**EXERCISE MATERIAL**
════════

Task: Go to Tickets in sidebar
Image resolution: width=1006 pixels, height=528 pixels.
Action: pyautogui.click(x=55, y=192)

════════

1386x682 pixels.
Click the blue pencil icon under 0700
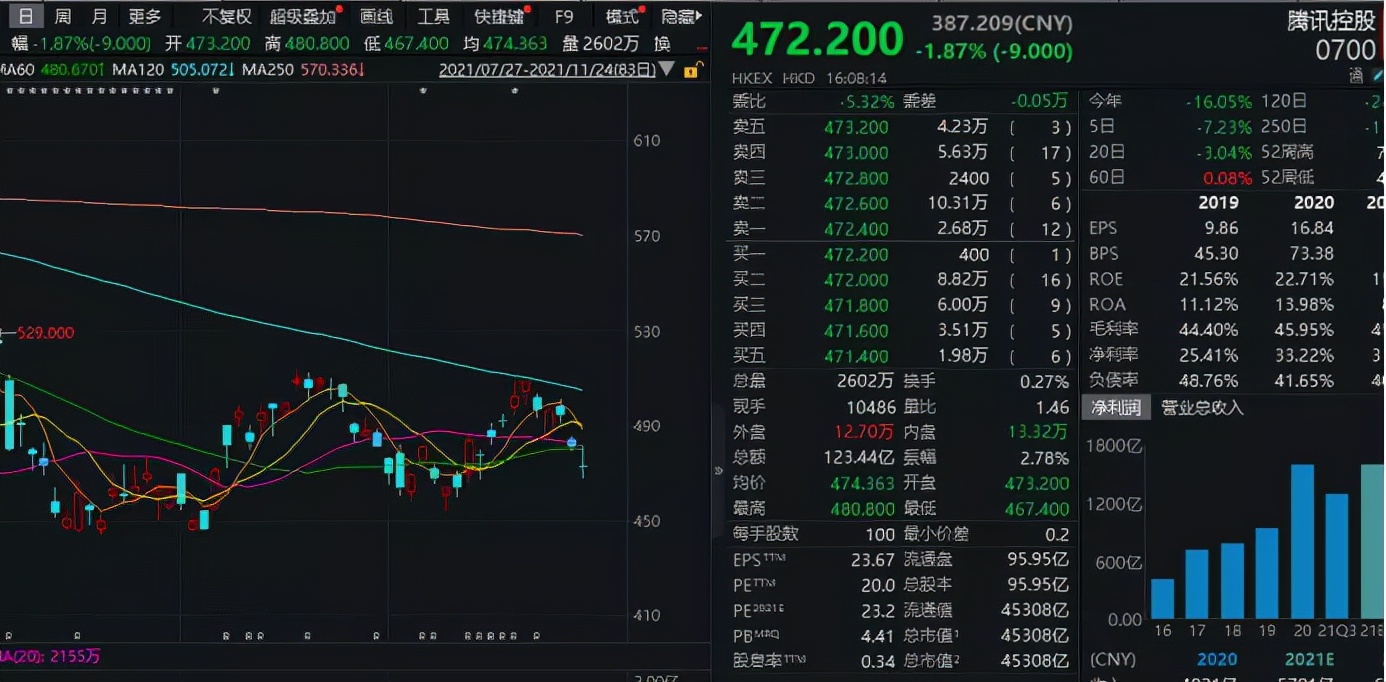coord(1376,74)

════════

**GIVEN REQUEST**
Starting at the line of the records above that contains "1386x682 pixels." and stopping after the line that contains "coord(1376,74)", put each line into a JSON list as a separate string, omitting blank lines. Leave the pictures out of the answer.

**RESULT OF THIS EXERCISE**
[
  "1386x682 pixels.",
  "Click the blue pencil icon under 0700",
  "coord(1376,74)"
]